[What the task asks]
Pick out every line below that contains the word "width", and copy each one in full.

[Page and screen pointing data]
***

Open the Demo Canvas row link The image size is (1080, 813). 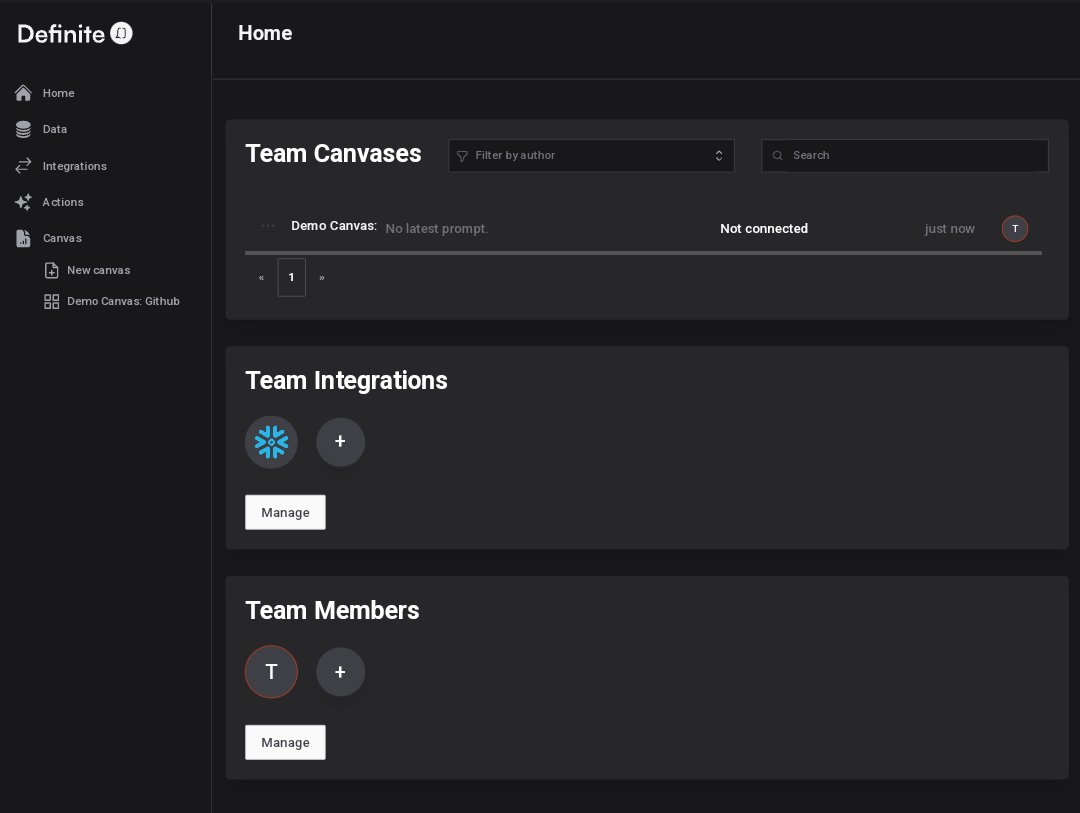point(334,226)
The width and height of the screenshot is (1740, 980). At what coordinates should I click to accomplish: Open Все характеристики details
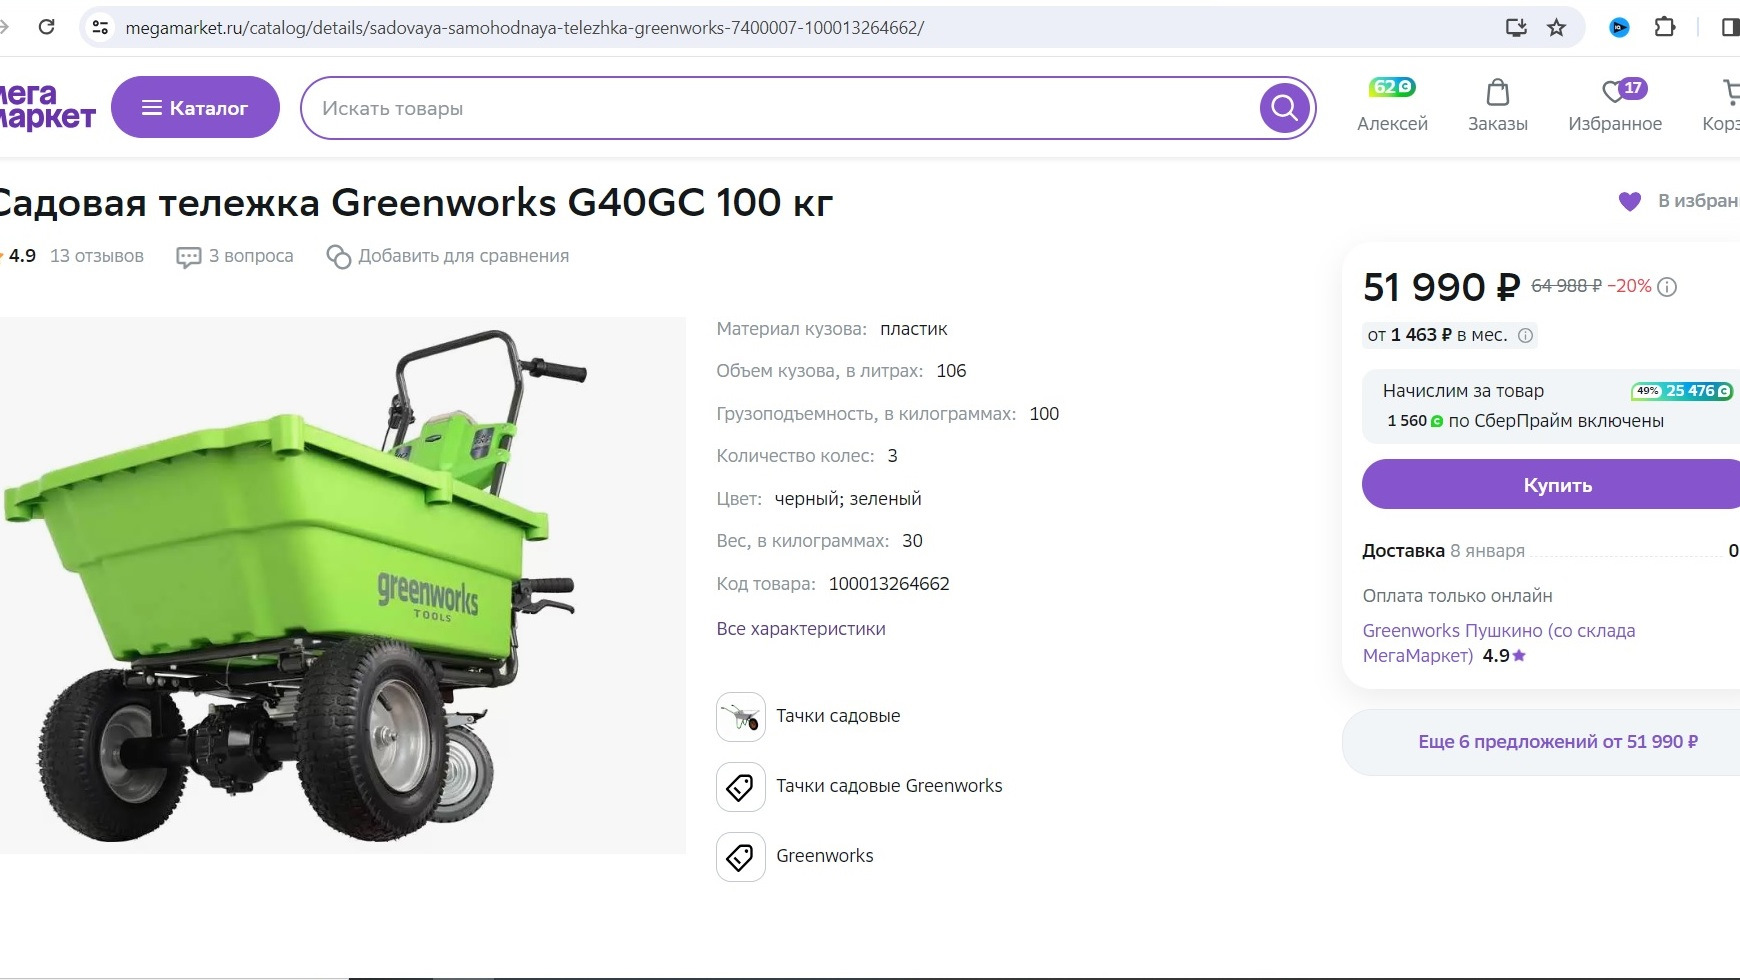point(800,628)
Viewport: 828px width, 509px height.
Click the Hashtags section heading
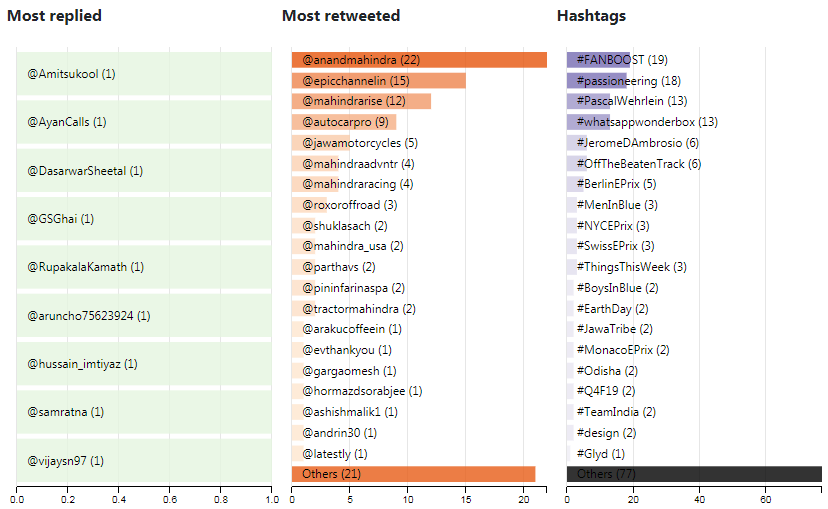point(591,16)
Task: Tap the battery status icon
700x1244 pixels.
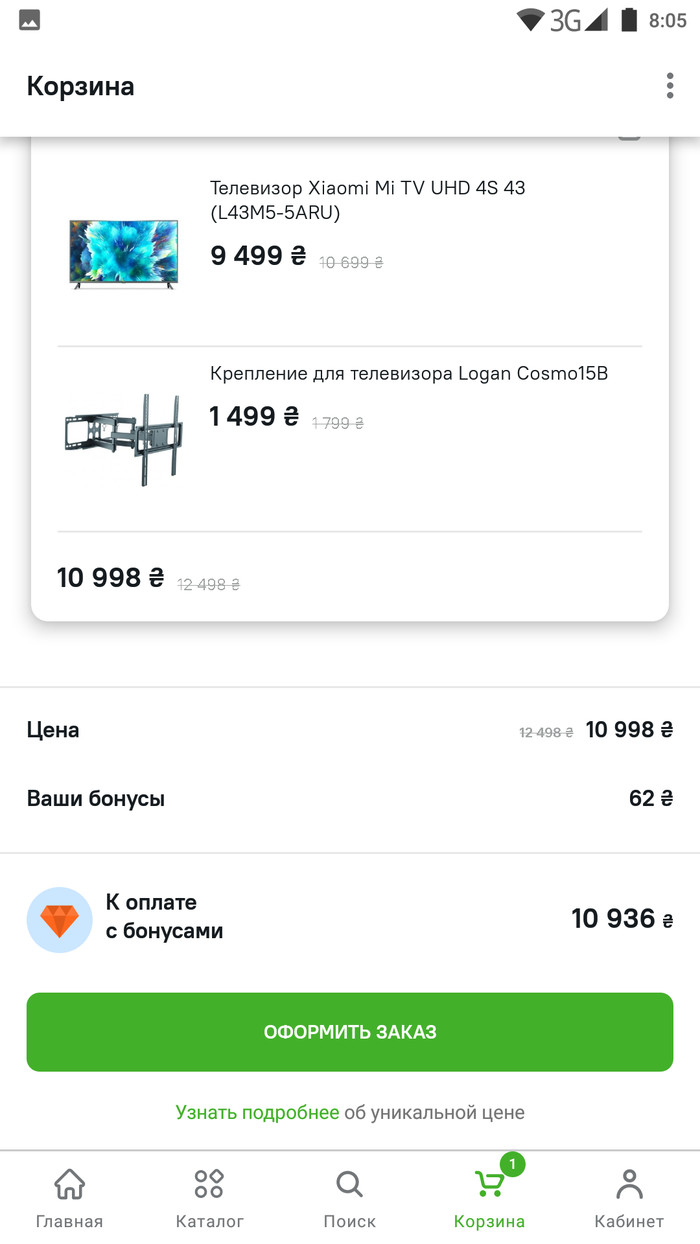Action: pos(628,20)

***

[Task answer]
The width and height of the screenshot is (1740, 980). At what coordinates should I click to accomplish: Open Все характеристики details
Viewport: 828px width, 509px height.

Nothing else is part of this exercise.